The appearance of billboards targeting Green Party MP Tamatha Paul raises concerns about electoral integrity and public trust. These billboards, designed and put up by the Sensible Sentencing Trust, mimic the campaign materials used by Tamatha Paul during her successful bid for Wellington Central in 2023, even copying her portrait. This striking similarity risks misleading voters into believing these advertisements are genuine Green Party campaign hoardings.


While the Electoral Commission has stated that these billboards do not require prior written authorisation from the Green Party’s secretary, I think that this decision is wrong and should be reconsidered. The resemblance to official campaign materials could inadvertently (!!) sway public opinion, particularly among those who feel uneasy about visible police presence or have concerns about police beat patrols. Such individuals might actually be encouraged to support the Green Party, even if they recognise the billboards as inauthentic.


This situation highlights the need for stricter regulations to prevent the misuse of campaign imagery and ensure transparency in political advertising. The integrity of our electoral process depends on clear distinctions between genuine campaign materials and hostile third-party fake advertisements. Without these safeguards, we risk undermining public trust and the democratic process itself, which is dirtying politics.
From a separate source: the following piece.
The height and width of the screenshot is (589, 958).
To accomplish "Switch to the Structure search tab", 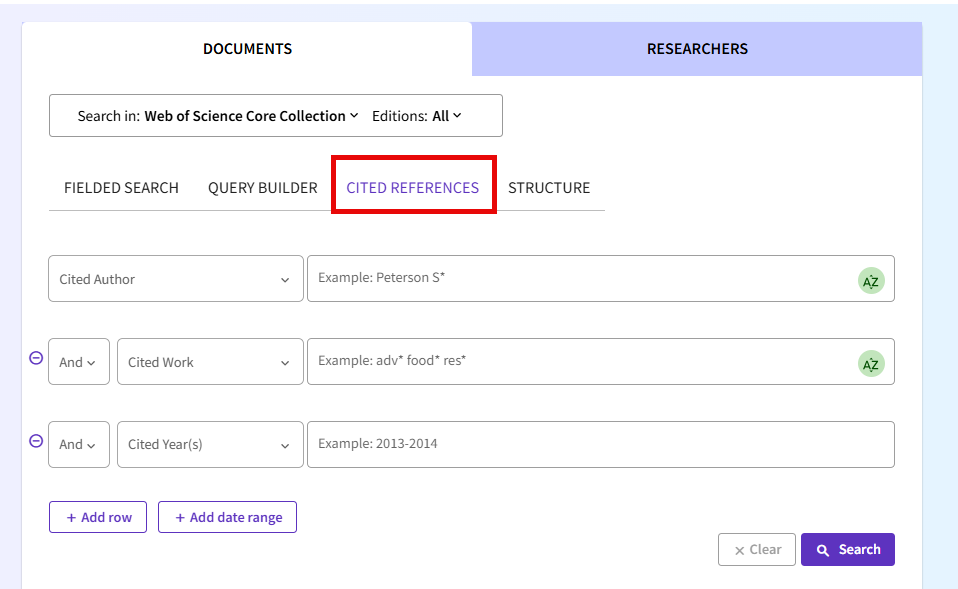I will point(549,188).
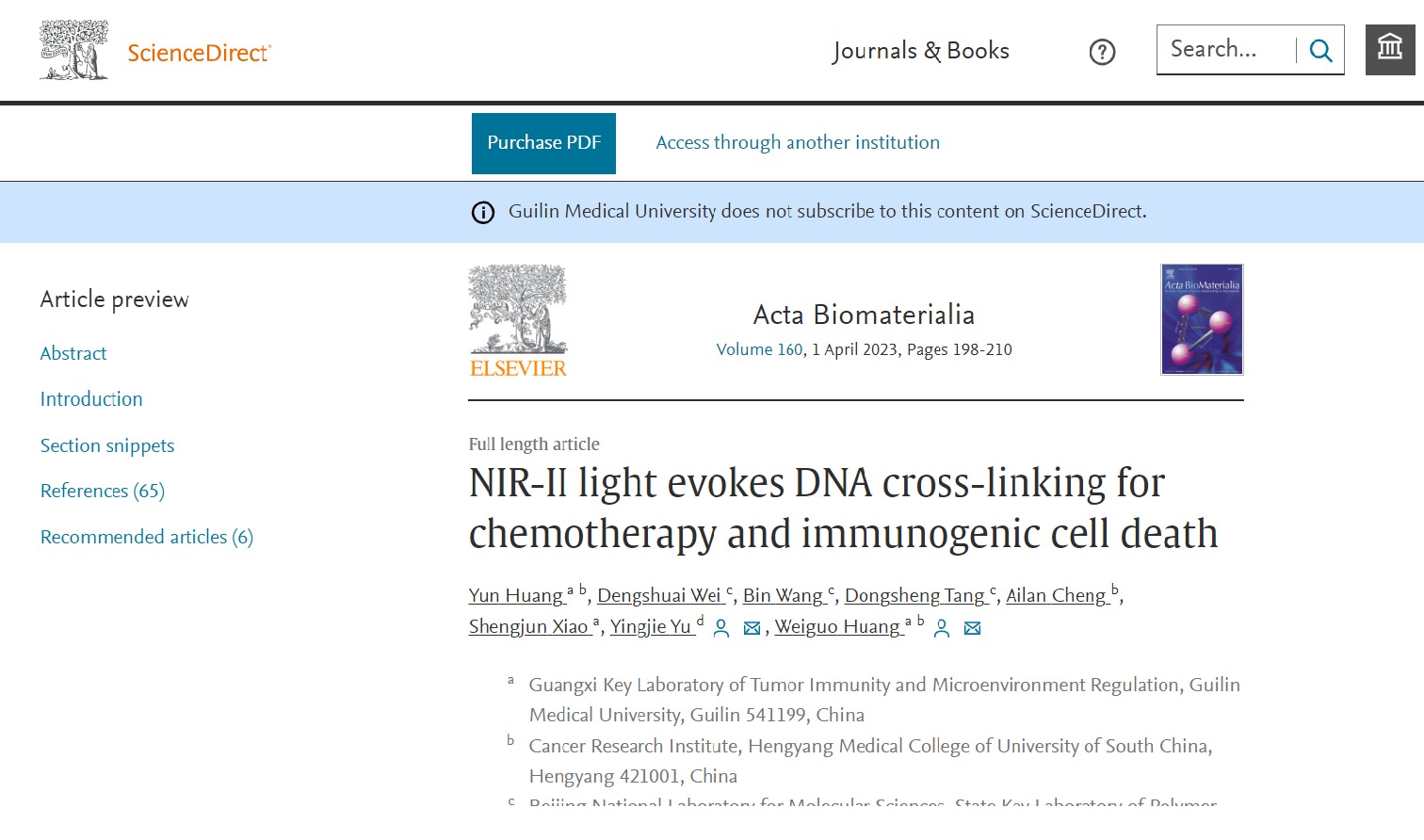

33 comments on “Misleading Billboards Are a Threat to Electoral Integrity ”

  1. roblogic 1

    Saw one in a prominent spot in Wellington today. Will take a photo if I see it again.

    Big money behind this, a big electronic billboard near Lambton Quay, by the Stuff head office

    Nasty shit. And crickets when it comes to Tim Jago

  2. weka 2

    I think one of the reasons for this not being illegal via the EC is because it would inhibit political satire.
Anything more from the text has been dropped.